RE: [PATCH 0/2] Fix boot hang issue on Ampere Emag server

From: Justin He
Date: Thu Feb 02 2023 - 05:51:55 EST


Hi Jason

> -----Original Message-----
> From: Jason A. Donenfeld <Jason@xxxxxxxxx>
> Sent: Wednesday, February 1, 2023 2:23 AM
> To: Justin He <Justin.He@xxxxxxx>
> Cc: Ard Biesheuvel <ardb@xxxxxxxxxx>; Huacai Chen <chenhuacai@xxxxxxxxxx>;
> linux-efi@xxxxxxxxxxxxxxx; linux-kernel@xxxxxxxxxxxxxxx; Alexandru Elisei
> <Alexandru.Elisei@xxxxxxx>
> Subject: Re: [PATCH 0/2] Fix boot hang issue on Ampere Emag server
>
> On Tue, Jan 31, 2023 at 03:21:39PM +0000, Justin He wrote:
> > Hi Ard,
> >
> > > -----Original Message-----
> > > From: Ard Biesheuvel <ardb@xxxxxxxxxx>
> > > Sent: Tuesday, January 31, 2023 3:19 PM
> > > To: Justin He <Justin.He@xxxxxxx>; Jason A. Donenfeld
> > > <Jason@xxxxxxxxx>
> > > Cc: Huacai Chen <chenhuacai@xxxxxxxxxx>; linux-efi@xxxxxxxxxxxxxxx;
> > > linux-kernel@xxxxxxxxxxxxxxx; Alexandru Elisei
> > > <Alexandru.Elisei@xxxxxxx>
> > > Subject: Re: [PATCH 0/2] Fix boot hang issue on Ampere Emag server
> > >
> > > (cc Jason for awareness)
> > >
> > > On Tue, 31 Jan 2023 at 05:04, Jia He <justin.he@xxxxxxx> wrote:
> > > >
> > > > I met a hung task warning and then kernel was hung forever with
> > > > latest kernel on an Ampere Emag server.
> > > >
> > > > The root cause is kernel was hung when invoking an efi rts call
> > > > to set the RandomSeed variable during the booting stage.
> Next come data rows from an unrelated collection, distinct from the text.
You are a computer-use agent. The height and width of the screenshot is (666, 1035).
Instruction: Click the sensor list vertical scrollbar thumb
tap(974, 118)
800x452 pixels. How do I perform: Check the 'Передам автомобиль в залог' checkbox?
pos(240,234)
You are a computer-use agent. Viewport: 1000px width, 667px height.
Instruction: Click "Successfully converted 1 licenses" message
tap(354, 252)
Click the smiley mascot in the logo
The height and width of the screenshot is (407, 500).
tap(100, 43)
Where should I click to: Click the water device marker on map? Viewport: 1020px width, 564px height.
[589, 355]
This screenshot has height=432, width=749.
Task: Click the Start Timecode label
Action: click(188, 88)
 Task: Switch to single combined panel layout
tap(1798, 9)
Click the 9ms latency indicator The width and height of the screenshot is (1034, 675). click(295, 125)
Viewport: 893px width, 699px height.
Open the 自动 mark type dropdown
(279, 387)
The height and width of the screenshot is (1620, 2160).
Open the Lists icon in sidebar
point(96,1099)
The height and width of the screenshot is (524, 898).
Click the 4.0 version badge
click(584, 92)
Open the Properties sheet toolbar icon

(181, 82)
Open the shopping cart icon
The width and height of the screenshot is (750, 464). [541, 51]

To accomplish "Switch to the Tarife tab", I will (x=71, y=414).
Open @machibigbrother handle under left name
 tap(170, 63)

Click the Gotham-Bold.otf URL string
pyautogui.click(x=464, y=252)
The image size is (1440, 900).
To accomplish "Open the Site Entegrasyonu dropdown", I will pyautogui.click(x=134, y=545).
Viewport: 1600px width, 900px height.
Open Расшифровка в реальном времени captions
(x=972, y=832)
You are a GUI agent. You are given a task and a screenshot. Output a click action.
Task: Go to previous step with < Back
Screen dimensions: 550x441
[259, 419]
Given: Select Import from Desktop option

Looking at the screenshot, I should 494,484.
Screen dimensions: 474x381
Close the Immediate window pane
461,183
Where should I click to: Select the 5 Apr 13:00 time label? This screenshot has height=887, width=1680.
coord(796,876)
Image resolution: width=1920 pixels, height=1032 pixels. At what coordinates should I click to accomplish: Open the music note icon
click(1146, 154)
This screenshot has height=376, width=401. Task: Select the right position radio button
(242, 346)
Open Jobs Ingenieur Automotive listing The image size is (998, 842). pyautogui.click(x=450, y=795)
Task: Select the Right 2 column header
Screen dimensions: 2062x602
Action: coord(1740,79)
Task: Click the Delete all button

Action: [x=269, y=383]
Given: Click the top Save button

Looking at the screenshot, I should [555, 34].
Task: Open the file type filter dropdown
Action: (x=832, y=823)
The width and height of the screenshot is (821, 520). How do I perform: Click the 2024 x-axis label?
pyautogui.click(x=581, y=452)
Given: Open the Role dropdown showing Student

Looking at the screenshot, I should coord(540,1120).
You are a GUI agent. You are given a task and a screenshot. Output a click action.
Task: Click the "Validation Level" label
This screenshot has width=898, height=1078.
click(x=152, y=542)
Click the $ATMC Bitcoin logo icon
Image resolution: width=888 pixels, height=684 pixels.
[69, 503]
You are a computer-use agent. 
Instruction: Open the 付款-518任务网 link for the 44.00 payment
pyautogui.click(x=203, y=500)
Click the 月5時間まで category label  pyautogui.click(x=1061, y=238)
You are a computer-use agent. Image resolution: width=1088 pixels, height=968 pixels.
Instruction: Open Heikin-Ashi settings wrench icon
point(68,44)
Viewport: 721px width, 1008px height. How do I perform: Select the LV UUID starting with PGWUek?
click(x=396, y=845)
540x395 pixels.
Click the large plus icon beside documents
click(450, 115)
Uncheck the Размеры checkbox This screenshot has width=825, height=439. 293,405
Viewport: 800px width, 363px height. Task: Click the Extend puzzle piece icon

The
> > > > arch_efi_call_virt call (set_variable) was never returned and then
> > > > caused the
> > > hung task error.
> > > >
> > >
> > > Given that EFI variables work on this platform (as far as I know),
> > > the problem may be that we are calling SetVariable() too early.
> > >
> > > Could you double check whether setting variables works as expected?
> > > You can use efibootmgr -t 10 as root (for example) to set the boot
> > > timeout, and check whether the new value is retained after a reboot
> > > (efibootmgr will print the current value for you)
> > >
> > > Could you also please share the kernel log up until the point where it
> hangs?
> > >
> > The set_variable seems to be ok in 5.19+:
> > root@:~# efibootmgr -t 10
> > BootCurrent: 0000
> > Timeout: 10 seconds
>
> I think what we want to learn is whether efibootmgr -t 10 works in the latest
> RC. If not, it would suggest the issue isn't with the seed setting, but with some
> other unrelated change.
>
> Can you run efibootmgr -t 10 (or whatever) again on a kernel where you've
> commented out these lines in efi.c inside of efisubsys_init():
>
> if (efi_rt_services_supported(EFI_RT_SUPPORTED_SET_VARIABLE))
> execute_with_initialized_rng(&refresh_nv_rng_seed_nb);
>
> -->
>
> // if (efi_rt_services_supported(EFI_RT_SUPPORTED_SET_VARIABLE))
> // execute_with_initialized_rng(&refresh_nv_rng_seed_nb);
>
As your suggested (comment above execute_with_initialized_rng in latest kernel):
The efibootmgr -t X will be hung. Looks like one certain commit before your patch
broke the set_variable efi call. I will dig into the further debug and tell you the result.

---
Cheers,
Justin.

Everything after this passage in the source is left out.